Exercise objective →
Both the line below containing "This screenshot has height=501, width=802." and the line containing "Task: Click the pencil edit icon in DS row", along with every line between them, should be repeated exactly; no other line belongs in the answer.
**** Working data ****
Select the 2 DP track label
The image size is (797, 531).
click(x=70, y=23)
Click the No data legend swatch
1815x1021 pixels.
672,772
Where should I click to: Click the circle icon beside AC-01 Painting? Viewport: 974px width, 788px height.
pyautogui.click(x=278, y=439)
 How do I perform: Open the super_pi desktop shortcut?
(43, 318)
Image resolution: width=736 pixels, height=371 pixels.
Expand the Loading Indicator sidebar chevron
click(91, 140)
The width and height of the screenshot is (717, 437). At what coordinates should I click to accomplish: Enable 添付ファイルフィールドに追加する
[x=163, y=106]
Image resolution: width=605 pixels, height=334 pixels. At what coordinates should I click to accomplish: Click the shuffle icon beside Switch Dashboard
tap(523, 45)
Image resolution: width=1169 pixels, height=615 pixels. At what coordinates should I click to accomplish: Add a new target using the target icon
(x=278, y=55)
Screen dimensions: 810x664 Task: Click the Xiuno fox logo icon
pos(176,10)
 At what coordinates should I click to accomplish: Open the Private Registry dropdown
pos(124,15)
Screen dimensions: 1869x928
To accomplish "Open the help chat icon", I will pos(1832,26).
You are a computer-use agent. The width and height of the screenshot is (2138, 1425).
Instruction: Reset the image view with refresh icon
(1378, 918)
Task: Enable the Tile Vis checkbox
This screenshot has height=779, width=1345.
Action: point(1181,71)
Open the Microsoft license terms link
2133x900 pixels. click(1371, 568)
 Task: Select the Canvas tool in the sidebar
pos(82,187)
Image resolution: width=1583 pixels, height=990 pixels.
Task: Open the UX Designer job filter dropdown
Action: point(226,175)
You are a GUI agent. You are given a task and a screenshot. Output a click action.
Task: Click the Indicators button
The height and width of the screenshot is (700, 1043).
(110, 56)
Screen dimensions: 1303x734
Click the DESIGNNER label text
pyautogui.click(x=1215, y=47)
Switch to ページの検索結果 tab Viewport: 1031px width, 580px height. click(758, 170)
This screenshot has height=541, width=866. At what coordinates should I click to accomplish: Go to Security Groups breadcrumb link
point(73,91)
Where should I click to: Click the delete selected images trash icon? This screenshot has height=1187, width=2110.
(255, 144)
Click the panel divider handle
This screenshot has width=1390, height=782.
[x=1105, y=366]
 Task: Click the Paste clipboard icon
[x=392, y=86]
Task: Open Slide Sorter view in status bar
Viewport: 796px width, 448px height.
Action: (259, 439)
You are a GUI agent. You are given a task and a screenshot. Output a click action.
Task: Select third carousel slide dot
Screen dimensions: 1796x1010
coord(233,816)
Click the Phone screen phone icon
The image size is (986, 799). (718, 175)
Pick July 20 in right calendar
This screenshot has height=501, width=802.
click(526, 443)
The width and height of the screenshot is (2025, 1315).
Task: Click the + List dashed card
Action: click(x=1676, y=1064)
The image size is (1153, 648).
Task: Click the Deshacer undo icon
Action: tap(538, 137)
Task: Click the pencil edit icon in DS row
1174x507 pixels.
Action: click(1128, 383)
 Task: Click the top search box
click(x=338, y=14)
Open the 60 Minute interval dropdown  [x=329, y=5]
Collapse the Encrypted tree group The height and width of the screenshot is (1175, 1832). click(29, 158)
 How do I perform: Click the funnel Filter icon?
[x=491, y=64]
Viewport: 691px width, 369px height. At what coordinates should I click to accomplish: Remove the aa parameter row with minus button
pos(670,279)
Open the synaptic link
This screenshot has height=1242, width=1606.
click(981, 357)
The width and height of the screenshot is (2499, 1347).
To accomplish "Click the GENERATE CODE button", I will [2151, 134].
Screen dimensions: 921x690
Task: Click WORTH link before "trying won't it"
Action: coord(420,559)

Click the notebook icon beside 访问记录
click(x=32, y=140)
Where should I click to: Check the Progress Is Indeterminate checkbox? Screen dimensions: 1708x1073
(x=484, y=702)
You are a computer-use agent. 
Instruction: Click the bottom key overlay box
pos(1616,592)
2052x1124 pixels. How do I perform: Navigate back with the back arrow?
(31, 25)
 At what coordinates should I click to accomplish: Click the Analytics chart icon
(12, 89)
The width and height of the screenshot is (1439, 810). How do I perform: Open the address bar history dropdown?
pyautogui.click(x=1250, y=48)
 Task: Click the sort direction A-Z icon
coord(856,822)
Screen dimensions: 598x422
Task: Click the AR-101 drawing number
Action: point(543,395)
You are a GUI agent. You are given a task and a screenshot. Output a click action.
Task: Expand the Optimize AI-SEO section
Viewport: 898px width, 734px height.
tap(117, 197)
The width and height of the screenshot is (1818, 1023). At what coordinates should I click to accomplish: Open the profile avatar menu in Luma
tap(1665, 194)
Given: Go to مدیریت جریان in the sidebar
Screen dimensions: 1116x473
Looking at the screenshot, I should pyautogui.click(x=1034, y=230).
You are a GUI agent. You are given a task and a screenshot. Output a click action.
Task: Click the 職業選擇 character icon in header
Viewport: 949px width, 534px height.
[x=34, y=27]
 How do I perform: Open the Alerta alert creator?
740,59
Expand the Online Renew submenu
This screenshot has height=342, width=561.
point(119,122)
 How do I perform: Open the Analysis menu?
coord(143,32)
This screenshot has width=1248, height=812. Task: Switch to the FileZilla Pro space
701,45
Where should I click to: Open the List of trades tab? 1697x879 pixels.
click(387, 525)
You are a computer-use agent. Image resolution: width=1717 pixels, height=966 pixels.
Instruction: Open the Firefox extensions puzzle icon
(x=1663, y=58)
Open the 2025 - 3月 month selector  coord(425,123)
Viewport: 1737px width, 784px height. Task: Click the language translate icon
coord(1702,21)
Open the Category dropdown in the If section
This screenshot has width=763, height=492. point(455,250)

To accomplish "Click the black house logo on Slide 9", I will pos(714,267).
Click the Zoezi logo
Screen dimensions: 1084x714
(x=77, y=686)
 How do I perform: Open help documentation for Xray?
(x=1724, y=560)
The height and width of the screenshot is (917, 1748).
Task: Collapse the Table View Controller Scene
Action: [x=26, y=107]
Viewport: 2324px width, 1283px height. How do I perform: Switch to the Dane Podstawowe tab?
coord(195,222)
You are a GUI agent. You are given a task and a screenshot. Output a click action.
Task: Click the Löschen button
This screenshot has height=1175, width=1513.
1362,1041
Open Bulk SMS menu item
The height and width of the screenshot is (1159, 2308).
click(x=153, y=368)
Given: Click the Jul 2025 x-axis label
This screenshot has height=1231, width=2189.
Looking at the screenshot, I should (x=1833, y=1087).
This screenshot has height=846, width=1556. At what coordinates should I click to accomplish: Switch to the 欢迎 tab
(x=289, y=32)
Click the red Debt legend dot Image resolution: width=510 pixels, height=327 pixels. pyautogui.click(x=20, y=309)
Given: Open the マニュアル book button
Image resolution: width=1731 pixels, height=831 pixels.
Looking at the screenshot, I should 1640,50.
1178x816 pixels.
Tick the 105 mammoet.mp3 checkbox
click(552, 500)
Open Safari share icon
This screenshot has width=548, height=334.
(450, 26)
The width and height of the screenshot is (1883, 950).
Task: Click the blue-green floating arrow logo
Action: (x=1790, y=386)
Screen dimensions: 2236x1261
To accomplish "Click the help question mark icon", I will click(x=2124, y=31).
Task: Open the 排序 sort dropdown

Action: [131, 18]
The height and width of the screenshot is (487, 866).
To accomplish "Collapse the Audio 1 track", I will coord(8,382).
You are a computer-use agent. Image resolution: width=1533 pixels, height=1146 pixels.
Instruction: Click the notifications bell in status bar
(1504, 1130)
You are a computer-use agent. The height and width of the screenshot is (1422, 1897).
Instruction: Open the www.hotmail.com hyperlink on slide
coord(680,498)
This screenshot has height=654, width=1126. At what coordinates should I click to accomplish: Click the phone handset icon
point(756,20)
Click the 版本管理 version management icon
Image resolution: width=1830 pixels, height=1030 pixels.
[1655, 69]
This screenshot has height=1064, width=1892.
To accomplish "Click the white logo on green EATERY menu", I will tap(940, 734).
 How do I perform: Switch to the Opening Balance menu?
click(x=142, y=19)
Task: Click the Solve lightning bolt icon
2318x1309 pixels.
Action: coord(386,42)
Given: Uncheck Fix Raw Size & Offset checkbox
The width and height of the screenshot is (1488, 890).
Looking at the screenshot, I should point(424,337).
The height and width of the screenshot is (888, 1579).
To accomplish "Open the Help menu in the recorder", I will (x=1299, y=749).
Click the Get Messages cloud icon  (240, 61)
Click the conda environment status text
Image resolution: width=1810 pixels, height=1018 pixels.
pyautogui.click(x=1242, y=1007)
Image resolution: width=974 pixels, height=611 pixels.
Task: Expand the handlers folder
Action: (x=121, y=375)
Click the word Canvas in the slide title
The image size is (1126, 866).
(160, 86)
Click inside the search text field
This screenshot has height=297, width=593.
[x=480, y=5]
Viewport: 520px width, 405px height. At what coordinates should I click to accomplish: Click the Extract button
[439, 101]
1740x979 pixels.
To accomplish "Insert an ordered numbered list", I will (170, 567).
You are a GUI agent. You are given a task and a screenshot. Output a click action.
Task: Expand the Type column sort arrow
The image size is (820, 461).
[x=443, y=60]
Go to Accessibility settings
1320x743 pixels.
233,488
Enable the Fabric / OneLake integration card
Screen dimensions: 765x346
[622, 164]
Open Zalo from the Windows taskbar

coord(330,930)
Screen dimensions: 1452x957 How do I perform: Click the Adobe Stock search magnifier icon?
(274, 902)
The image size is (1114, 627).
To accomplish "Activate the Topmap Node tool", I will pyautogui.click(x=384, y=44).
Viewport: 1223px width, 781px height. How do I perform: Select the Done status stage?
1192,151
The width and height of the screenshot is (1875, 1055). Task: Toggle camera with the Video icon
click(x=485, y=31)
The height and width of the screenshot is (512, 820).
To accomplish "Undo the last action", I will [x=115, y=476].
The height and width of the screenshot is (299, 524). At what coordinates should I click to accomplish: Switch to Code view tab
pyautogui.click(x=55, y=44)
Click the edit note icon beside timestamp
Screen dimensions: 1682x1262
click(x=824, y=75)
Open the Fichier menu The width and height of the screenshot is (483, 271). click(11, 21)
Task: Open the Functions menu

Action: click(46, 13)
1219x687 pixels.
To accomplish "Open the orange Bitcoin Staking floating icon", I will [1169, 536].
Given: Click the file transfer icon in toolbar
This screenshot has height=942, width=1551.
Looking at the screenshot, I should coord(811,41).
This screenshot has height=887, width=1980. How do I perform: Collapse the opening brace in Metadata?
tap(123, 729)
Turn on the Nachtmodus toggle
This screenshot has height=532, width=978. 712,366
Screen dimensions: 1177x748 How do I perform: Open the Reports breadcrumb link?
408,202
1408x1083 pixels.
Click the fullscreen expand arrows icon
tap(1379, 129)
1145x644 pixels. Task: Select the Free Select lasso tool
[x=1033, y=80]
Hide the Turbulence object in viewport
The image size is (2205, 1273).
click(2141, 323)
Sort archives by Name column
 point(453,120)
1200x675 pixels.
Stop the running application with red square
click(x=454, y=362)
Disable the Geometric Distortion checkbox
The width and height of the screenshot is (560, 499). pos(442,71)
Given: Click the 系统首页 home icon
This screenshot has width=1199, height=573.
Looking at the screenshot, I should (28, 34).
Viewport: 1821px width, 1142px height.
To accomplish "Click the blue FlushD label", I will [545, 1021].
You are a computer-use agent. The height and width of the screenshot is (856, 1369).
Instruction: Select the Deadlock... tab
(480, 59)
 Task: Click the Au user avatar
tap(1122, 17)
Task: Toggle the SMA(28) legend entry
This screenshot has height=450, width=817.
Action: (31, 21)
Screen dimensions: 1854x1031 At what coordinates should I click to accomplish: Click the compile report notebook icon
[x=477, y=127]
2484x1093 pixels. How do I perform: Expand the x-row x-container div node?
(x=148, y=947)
****
Finished task →
This screenshot has height=501, width=802.
click(526, 443)
The width and height of the screenshot is (2025, 1315).
Task: Click the + List dashed card
Action: click(x=1676, y=1064)
The image size is (1153, 648).
Task: Click the Deshacer undo icon
Action: tap(538, 137)
Task: Click the pencil edit icon in DS row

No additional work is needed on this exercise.